The Fourth Department, reserving decision, remitted the matter for another ruling on defendant’s suppression motion. The trial judge determined that the police officer conducted a level one (DeBour) inquiry when he ordered the defendant out of the car. In fact, the officer conducted a level three inquiry which required reasonable suspicion of criminal activity. Because the ruling on defendant’s suppression motion was based upon the wrong standard, the matter was remitted for a ruling under the correct standard:
… [T]he patrol lieutenant engaged in a level three intrusion under De Bour when he ordered the occupants out of the vehicle … . Although an “officer’s initial approach of [a person] and request for identification [may constitute] a permissible level one encounter” under De Bour, it is well established that an “officer’s request that [a person] exit [a] parked vehicle elevate[s] the situation to a level three encounter under De Bour” and requires reasonable suspicion that criminal activity is afoot … .
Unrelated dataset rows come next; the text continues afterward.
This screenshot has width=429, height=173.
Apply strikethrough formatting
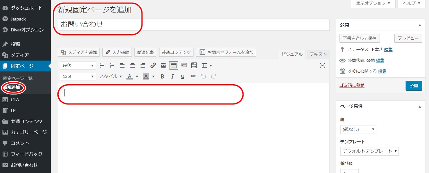pos(193,76)
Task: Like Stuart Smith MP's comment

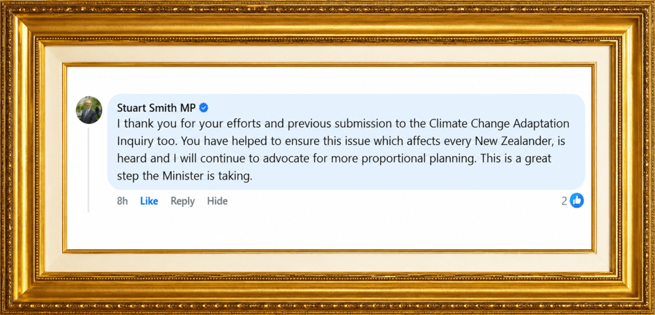Action: (x=148, y=201)
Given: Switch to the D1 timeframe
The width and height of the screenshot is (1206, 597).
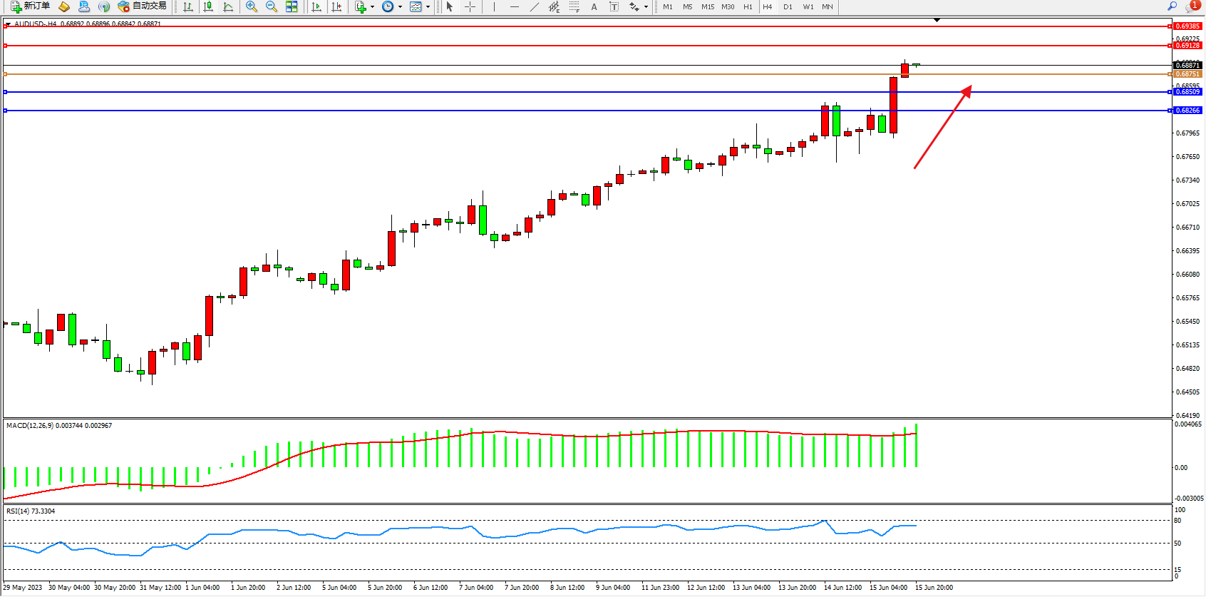Looking at the screenshot, I should tap(788, 6).
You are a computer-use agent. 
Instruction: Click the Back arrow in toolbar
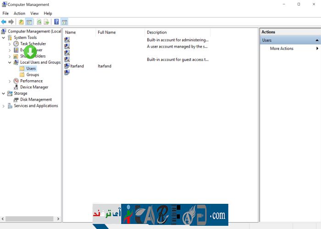pos(4,22)
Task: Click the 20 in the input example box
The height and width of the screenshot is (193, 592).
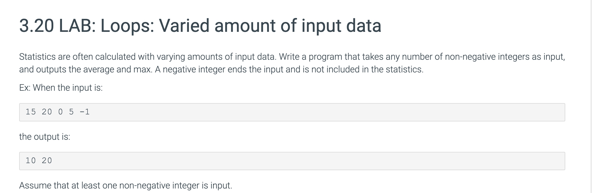Action: click(x=47, y=112)
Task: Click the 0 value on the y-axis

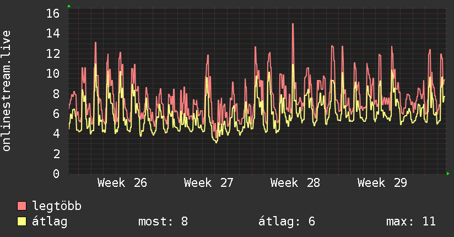Action: pos(56,174)
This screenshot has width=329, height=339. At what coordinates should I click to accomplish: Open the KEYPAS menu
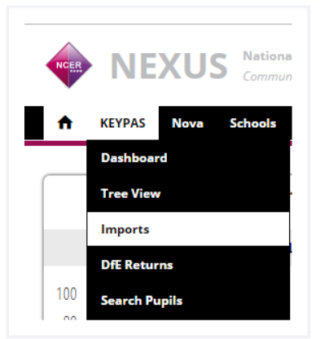tap(123, 123)
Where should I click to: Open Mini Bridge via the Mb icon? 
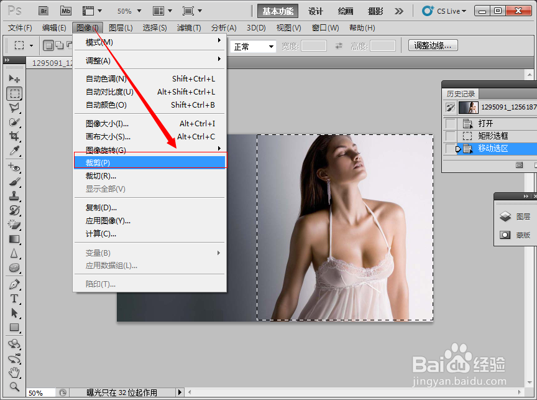pos(65,11)
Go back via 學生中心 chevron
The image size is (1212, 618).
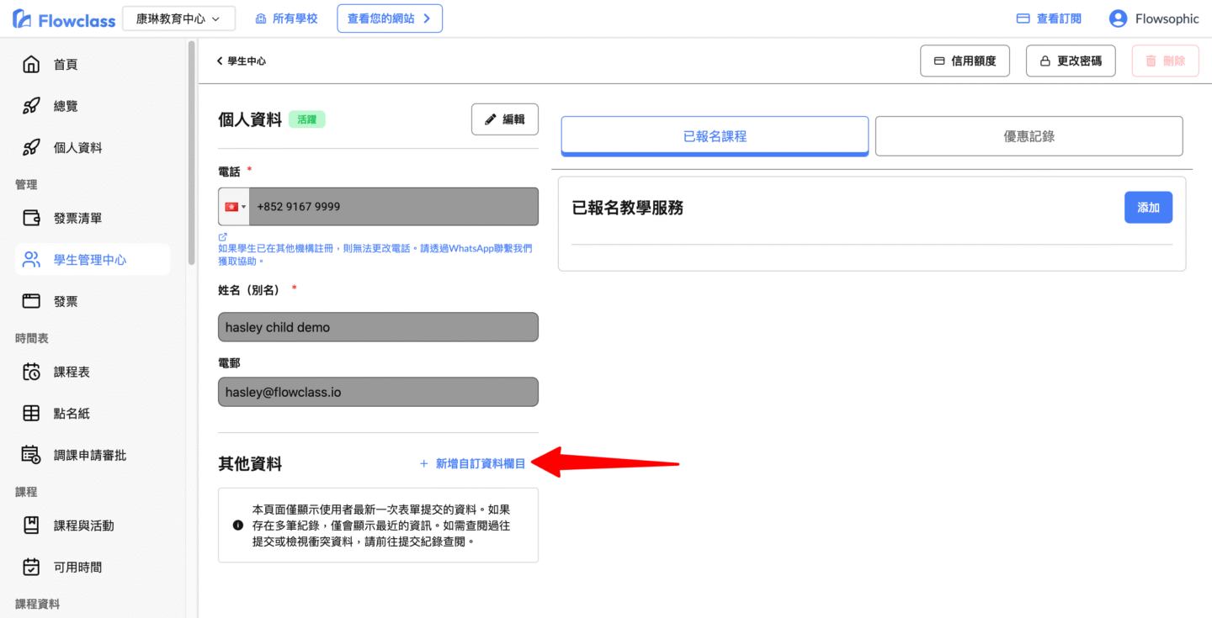[x=221, y=61]

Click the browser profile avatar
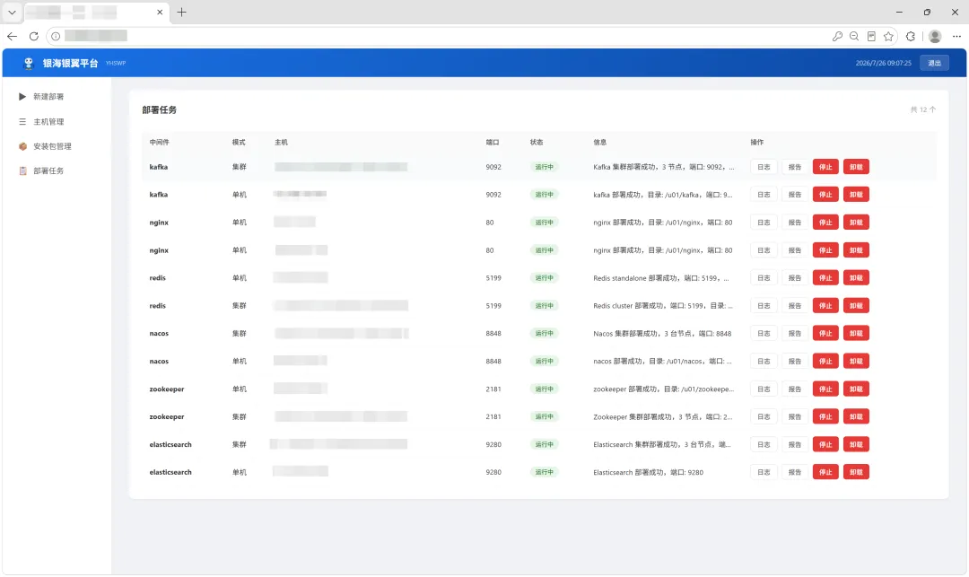pos(935,37)
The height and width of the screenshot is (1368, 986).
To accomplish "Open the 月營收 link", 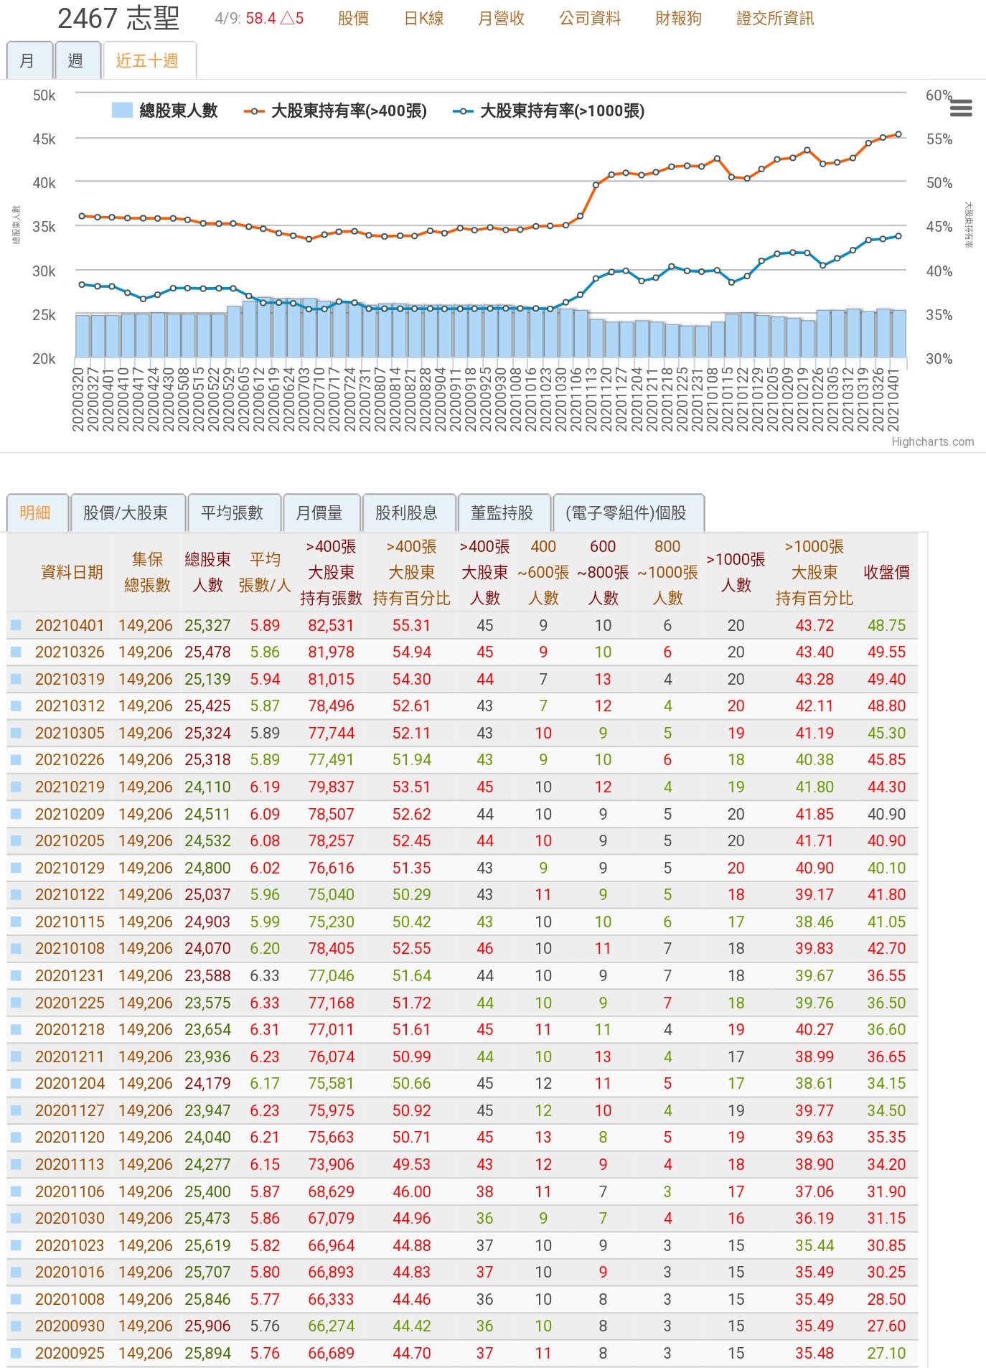I will (x=501, y=19).
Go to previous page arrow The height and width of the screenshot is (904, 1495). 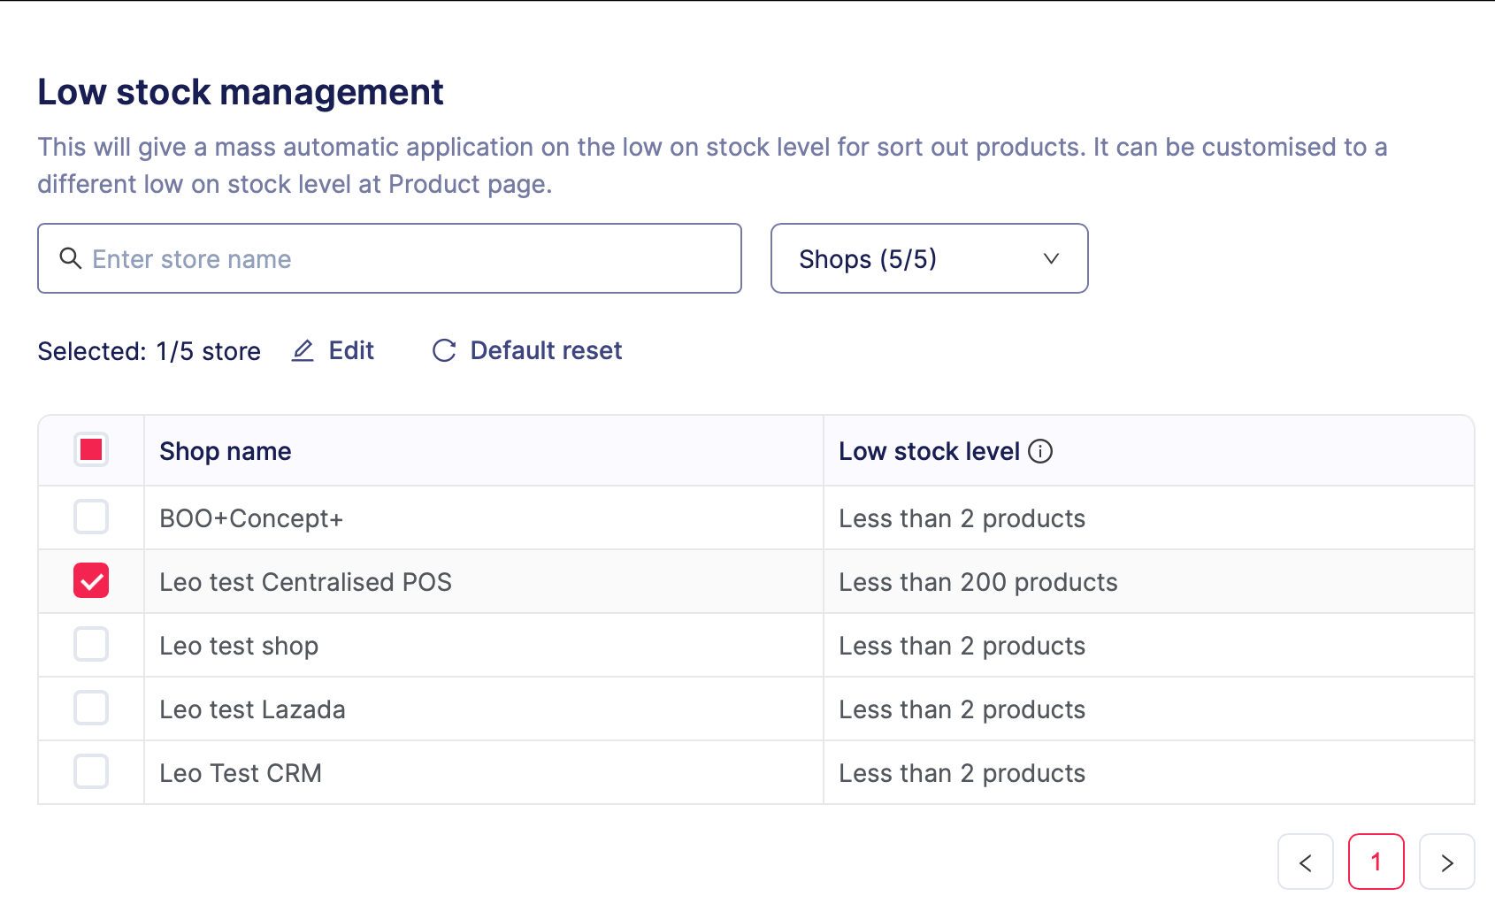coord(1305,862)
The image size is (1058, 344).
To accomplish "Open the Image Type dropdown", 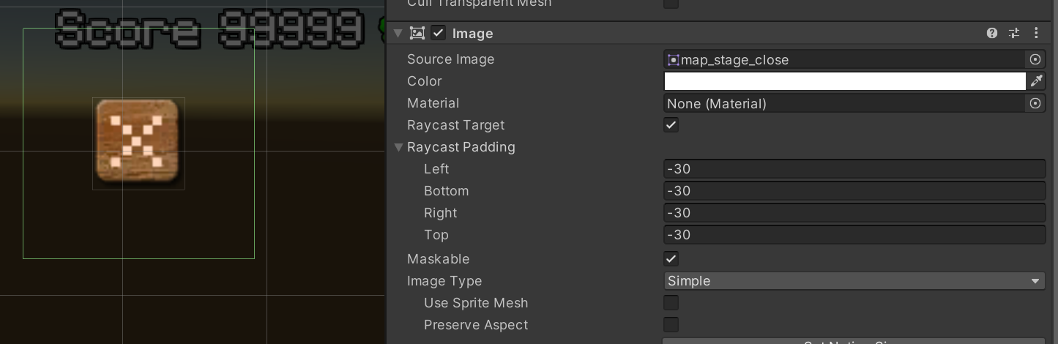I will [x=854, y=281].
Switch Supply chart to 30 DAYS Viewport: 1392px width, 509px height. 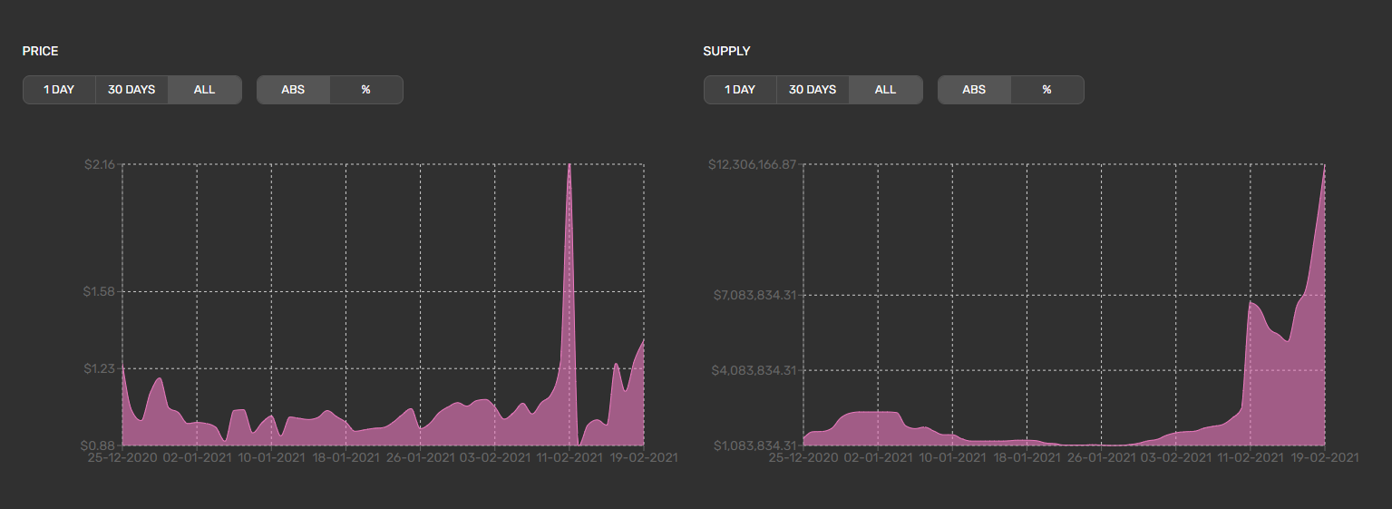click(813, 90)
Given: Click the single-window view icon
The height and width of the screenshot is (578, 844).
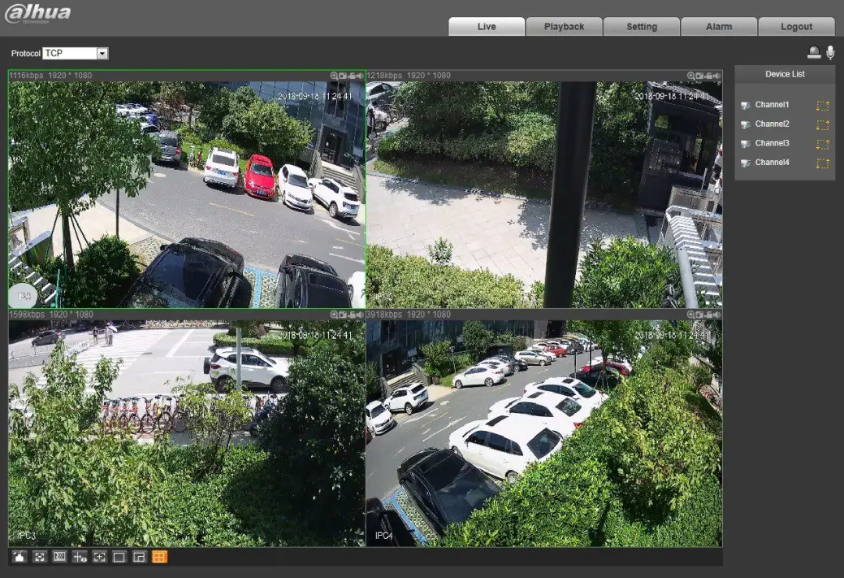Looking at the screenshot, I should tap(119, 557).
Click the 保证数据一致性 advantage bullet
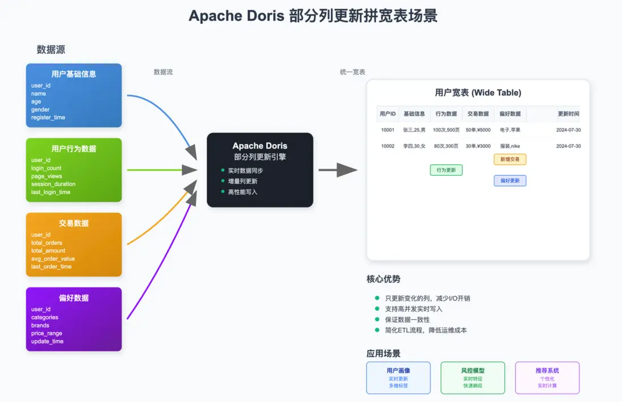This screenshot has height=402, width=622. 402,319
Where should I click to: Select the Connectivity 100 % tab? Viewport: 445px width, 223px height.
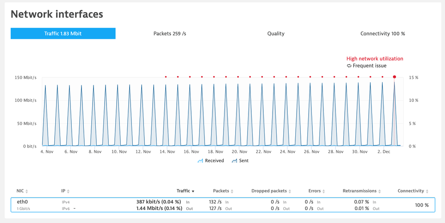coord(383,33)
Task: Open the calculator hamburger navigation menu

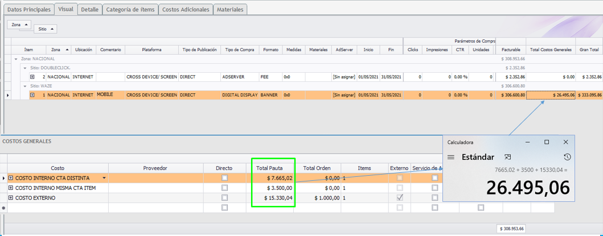Action: point(450,157)
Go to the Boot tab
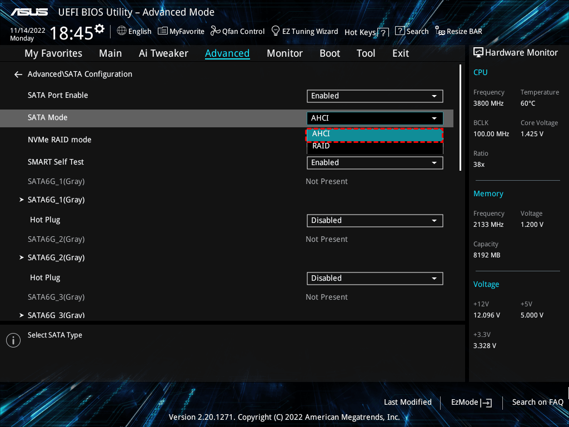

Because the court erroneously concluded that the patrol lieutenant engaged in only a level one intrusion when he directed defendant to step out of the vehicle, the court had no occasion to consider whether the patrol lieutenant had reasonable suspicion justifying that directive … . Although the People concede that the patrol lieutenant lacked reasonable suspicion, we are precluded “from reviewing an issue that . . . was not decided by the trial court” … . People v Taylor, 2024 NY Slip Op 01449, Fourth Dept 3-15-24
Practice Point: When the police officer approached defendant and asked defendant to get out of the car, the officer was conducting a level three DeBour inquiry which required reasonable suspicion of criminal activity. The suppression judge erroneously applied the criteria for a level one inquiry and denied suppression. Because the correct suppression issue was never ruled upon, the appellate court was forced to remit the matter for a ruling under the correct DeBour standard.